Here’s what the selection of players looked like for point guards playing on 12/5/2016 (blue dots are top frontier, orange dots are second frontier, black dots are rest of players):
Using this strategy to cut down the number of potential players brought down the number of potential lineups. In this example, I reduced the number of points guards from 51 to 16. Now we can recalculate the number of possible combinations:
# of Possible Lineups = (16 C 2) * (18 C 2) * (21 C 2) * (16 C 2) * (6 C 1)
# of Possible Lineups = 120 * 153 * 210 * 120 * 6
# of Possible Lineups = 2.78 * 10^9
Although is a large reduction (I reduced the number by 99.998%), it’ll still take a while to run through every single possible combination. To speed up the process, I decided to run simulations to pick the best lineup. In this case, I ran 1,000 simulations and picked the lineup with the highest predicted fantasy points that was at or under budget.
Comparing Model Performance vs FanDuel’s Model and Historical Data
Now that we have working models to predict fantasy points and create a fantasy lineup, we can compare how this lineup would’ve done on Fanduel. For games from 12/5/2016 to 12/20/2016, I compared my best performing model (the model that predicts all variables with the past 10 games) to Fanduel’s own model and to actual historical data.
For those range of dates, here are the average fantasy points per lineup:
Model Description | Average FD Lineup Points |
---|---|
General, Predict just FD, 5 games | 257 |
General, Predict just FD, 10 games | 267 |
General, Predict all variables, 5 games | 252 |
General, Predict all variables, 10 games | 262 |
Personalized, Predict all variables, 10 games | 261 |
Fanduel’s predictions | 278 |
Actual | 359 |
Here’s how two of my best performing models, the generalized model predicting just FD points with 10 games and the personalized model predicting all variables with 10 games compare to Fanduel’s predictions and the actual data over the month of December:
Conclusion and Next Steps
The results leave something to be desired. Compared to Fanduel’s own predictions, my model is equal at best in terms of accuracy and consistency. My most accurate model (general model predicting just FD points with 10 games) came closest to beating Fanduel’s model, but was inconsistent. My other models tended to be more consistent, but didn’t come close to beating Fanduel’s model.

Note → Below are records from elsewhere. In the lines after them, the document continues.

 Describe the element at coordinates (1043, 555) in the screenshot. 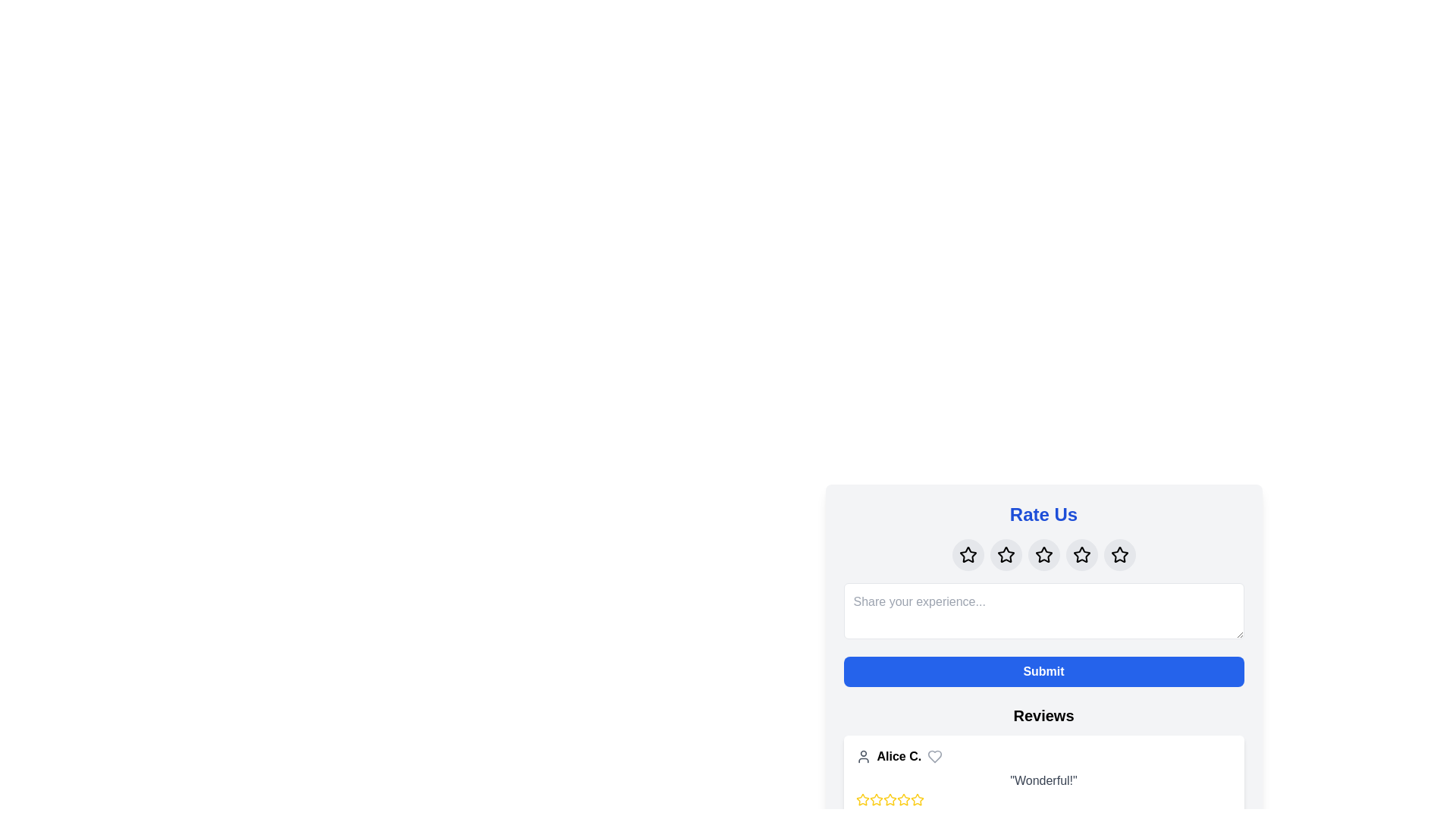

I see `the third star icon in the Rating star button group, located under the 'Rate Us' header` at that location.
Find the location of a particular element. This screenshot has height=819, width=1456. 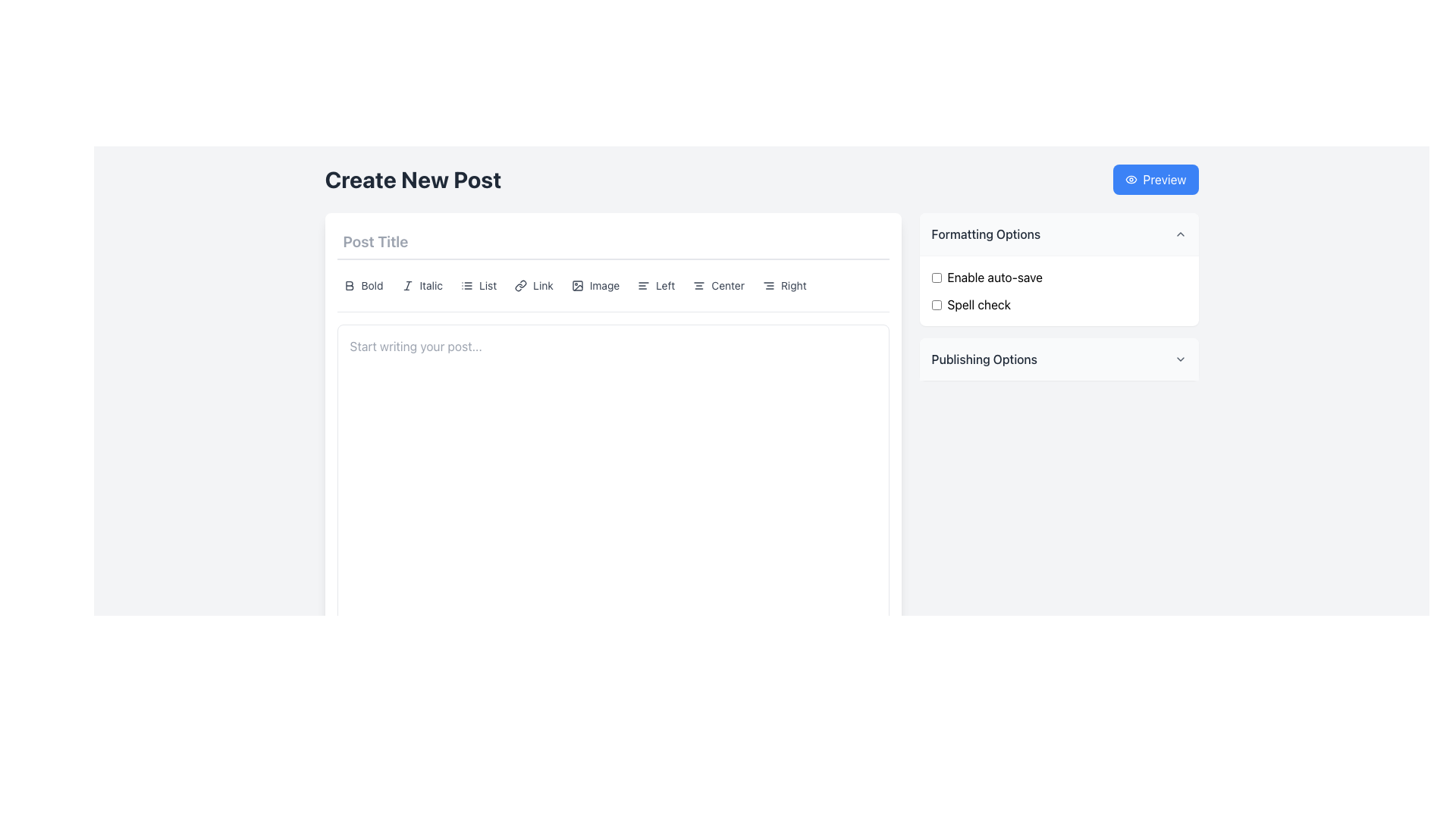

a button in the formatting toolbar located below the 'Post Title' input field to apply the corresponding formatting option is located at coordinates (613, 292).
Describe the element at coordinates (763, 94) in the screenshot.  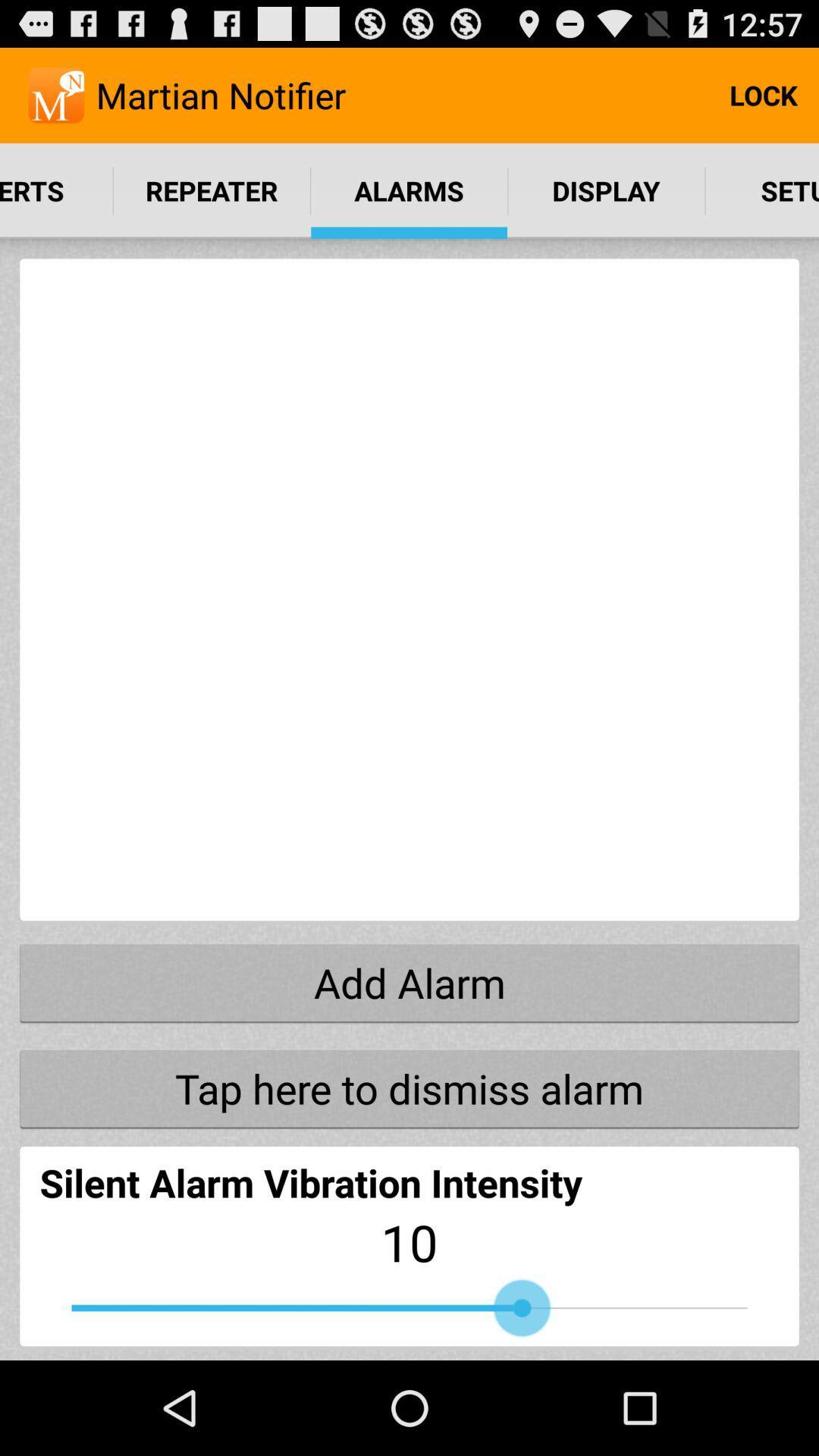
I see `the item above setup app` at that location.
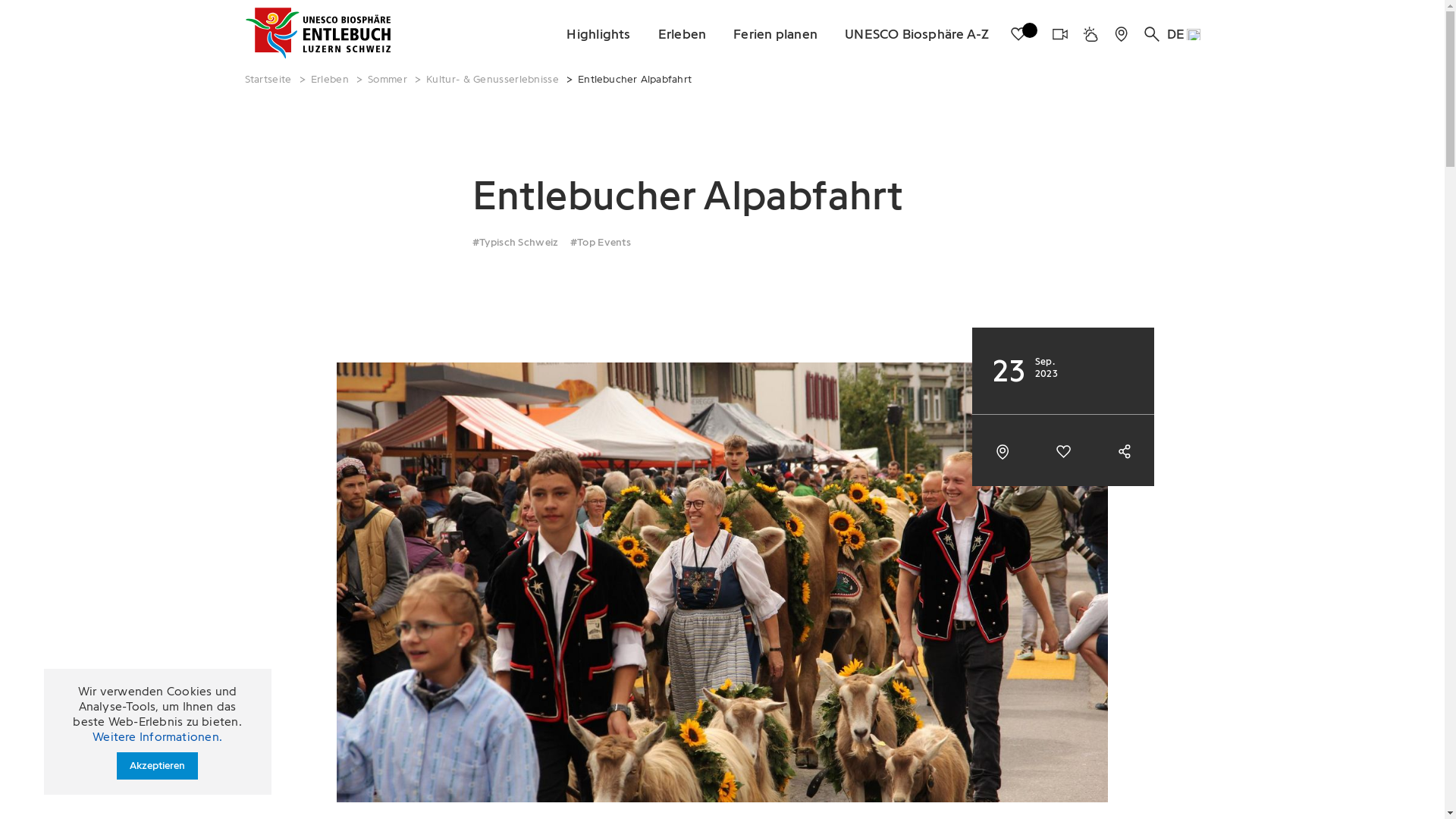 The image size is (1456, 819). Describe the element at coordinates (268, 79) in the screenshot. I see `'Startseite'` at that location.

Compared to the actual data, there is a large gap regardless of the model. The gap is so large that I question whether my basic model methodology is appropriate for this prediction. To predict a player’s fantasy points, I used regression that made sure the model was unbiased and optimized to minimize the MSE for all data points. When selecting the lineup, however, we aren’t looking at all of the data points; we’re only looking at the players that have the highest scores for a given budget. Consequently, only a small subset of predictions are vital to picking the best lineup. Perhaps it makes more sense to build a model that narrowly focuses on this objective, instead of broadly focusing on minimizing error for all players.
The true test of these models that I was unable to perform was to pit them against real competition. My best proxy for competition was the lineup achieved using actual data and the general consensus online that achieving 300 fantasy points usually puts you in the top half of the competition. However, this benchmark is just an assumption and deserves to be tested out as well.